_Your assignment_
Each entry must be written out again exactly as it stands.

_Input for this task_
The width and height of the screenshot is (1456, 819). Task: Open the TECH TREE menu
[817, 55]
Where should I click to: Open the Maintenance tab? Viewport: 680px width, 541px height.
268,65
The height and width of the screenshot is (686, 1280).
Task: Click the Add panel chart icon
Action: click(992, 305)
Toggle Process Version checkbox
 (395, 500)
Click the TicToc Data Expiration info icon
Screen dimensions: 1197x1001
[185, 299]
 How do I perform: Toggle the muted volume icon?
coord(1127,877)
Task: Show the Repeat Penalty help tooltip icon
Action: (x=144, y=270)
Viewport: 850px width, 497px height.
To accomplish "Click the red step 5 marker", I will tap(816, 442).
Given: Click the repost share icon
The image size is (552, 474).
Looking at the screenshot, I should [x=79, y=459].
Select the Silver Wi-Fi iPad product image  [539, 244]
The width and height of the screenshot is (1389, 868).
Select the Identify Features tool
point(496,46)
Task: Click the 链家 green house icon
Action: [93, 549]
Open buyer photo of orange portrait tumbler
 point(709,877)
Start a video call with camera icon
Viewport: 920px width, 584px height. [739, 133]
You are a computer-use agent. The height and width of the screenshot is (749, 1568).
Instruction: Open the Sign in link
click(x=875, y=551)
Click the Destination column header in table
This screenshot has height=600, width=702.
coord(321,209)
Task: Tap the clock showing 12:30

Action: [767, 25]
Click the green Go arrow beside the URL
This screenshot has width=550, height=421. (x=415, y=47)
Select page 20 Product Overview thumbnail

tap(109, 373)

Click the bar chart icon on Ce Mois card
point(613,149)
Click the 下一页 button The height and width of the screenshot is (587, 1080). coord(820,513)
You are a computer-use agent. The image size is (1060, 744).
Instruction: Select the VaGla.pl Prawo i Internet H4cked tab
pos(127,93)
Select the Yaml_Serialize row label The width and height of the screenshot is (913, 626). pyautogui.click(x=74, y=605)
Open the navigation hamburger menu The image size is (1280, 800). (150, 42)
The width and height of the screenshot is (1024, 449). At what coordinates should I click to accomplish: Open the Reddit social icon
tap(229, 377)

_Result below_
The width and height of the screenshot is (1456, 819). Task: Open the TECH TREE menu
[817, 55]
Where should I click to: Open the Maintenance tab? Viewport: 680px width, 541px height.
268,65
The height and width of the screenshot is (686, 1280).
Task: Click the Add panel chart icon
Action: click(992, 305)
Toggle Process Version checkbox
 (395, 500)
Click the TicToc Data Expiration info icon
Screen dimensions: 1197x1001
[185, 299]
 How do I perform: Toggle the muted volume icon?
coord(1127,877)
Task: Show the Repeat Penalty help tooltip icon
Action: (x=144, y=270)
Viewport: 850px width, 497px height.
To accomplish "Click the red step 5 marker", I will tap(816, 442).
Given: Click the repost share icon
The image size is (552, 474).
Looking at the screenshot, I should [x=79, y=459].
Select the Silver Wi-Fi iPad product image  [539, 244]
The width and height of the screenshot is (1389, 868).
Select the Identify Features tool
point(496,46)
Task: Click the 链家 green house icon
Action: [93, 549]
Open buyer photo of orange portrait tumbler
 point(709,877)
Start a video call with camera icon
Viewport: 920px width, 584px height. [739, 133]
You are a computer-use agent. The height and width of the screenshot is (749, 1568).
Instruction: Open the Sign in link
click(x=875, y=551)
Click the Destination column header in table
This screenshot has height=600, width=702.
coord(321,209)
Task: Tap the clock showing 12:30

Action: [767, 25]
Click the green Go arrow beside the URL
This screenshot has width=550, height=421. (x=415, y=47)
Select page 20 Product Overview thumbnail

tap(109, 373)

Click the bar chart icon on Ce Mois card
point(613,149)
Click the 下一页 button The height and width of the screenshot is (587, 1080). coord(820,513)
You are a computer-use agent. The image size is (1060, 744).
Instruction: Select the VaGla.pl Prawo i Internet H4cked tab
pos(127,93)
Select the Yaml_Serialize row label The width and height of the screenshot is (913, 626). pyautogui.click(x=74, y=605)
Open the navigation hamburger menu The image size is (1280, 800). (150, 42)
The width and height of the screenshot is (1024, 449). At what coordinates should I click to accomplish: Open the Reddit social icon
tap(229, 377)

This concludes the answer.